For the purposes of this fellowship and grant, a major focus of my time was on designing and delivering the Sunday workshop. Of note, during the design phase I had an extensive call with Berrett-Koehler author Peggy Holman, who proved a wise and gracious mentor and thought partner. We explored creative tensions having to do with the art of facilitation (e.g., opening the space by bringing forth the energy and ideas of the group versus setting the tone and frame as facilitators). And, Peggy offered facilitation methods and practices that my colleagues and I variously drew inspiration from and implemented in the workshop. I am deeply grateful for the connection we made and Peggy’s contribution to our workshop design.
As a result of delivering the workshop, which I co-facilitated with two fellow lab leaders, I would submit that we came away with a few key learnings. Each of these learnings helps to illuminate our lab’s gifts and our value proposition to NEXUS members and allies interested in purpose, emergence, and transformative change. The first is that we are committed to – and dare I say adept at – higher-order perspective seeking, taking, and coordination, which together are a vitally important competency for engaging with the complexity of life conditions (and crises) in the 21st century.

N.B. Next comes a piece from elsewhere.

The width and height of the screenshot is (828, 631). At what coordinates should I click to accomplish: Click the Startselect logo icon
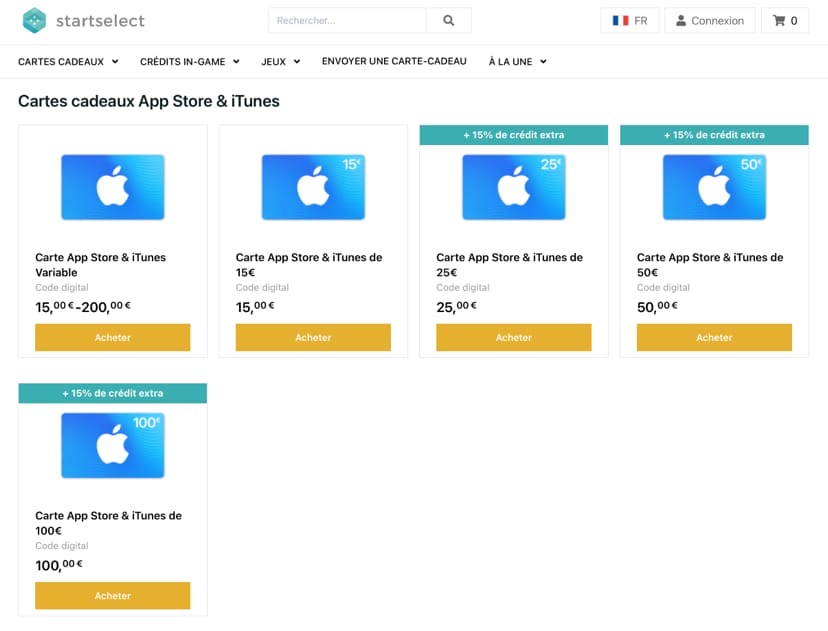pyautogui.click(x=35, y=20)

The second learning is intimately related to the first; namely, that skillful means with new conceptual frameworks is imperative for engaging emergence so as to facilitate evolution and transformation of human consciousness and culture – we (the workshop facilitators and participants) experienced a taste of this reality during the workshop’s second of three facilitated practices, a generative dialogue that at opportune times incorporated frameworks that gave us newfound explanatory power and, more importantly, enhanced capacity to share reality and tell a new story of humanity.
Thirdly, we learned that the aforementioned cognitive and practical-theoretical gifts go hand-in-hand with deep awakening and presencing of the human heart. In these kinds of high-stakes dialogues and “stretch” attempts at collaboration at the edge of crisis, we can go only so far as the depth and quality of the heart-space we co-create and share with one another. This recognition – that action-inquiry in human affairs is in important respects an affair of the heart – is crucial if we hope to secure our future and engender a flourishing of humanity and the planet.
In the weeks after the global summit, we of the NEXUS Lab on Purpose have found ourselves thinking deeply about how to actualize our commitment to facilitating emergent change in this time of transition from one world system to another. We know that emergent political-economic and social systems change at the edge of crisis requires each one of us (whosoever is committed to such change) to pay equal attention to changing our respective self-system. And so, we continue to engage our own practices of personal transformation, even as we set our sights on the intra- and inter-organizational partners that inspire us, and the social acupuncture points that summon us – like redefining wealth and reimagining and recreating the field of wealth management – to make our unique contributions to the healing, integration, regeneration, and evolutionary transformation of living systems.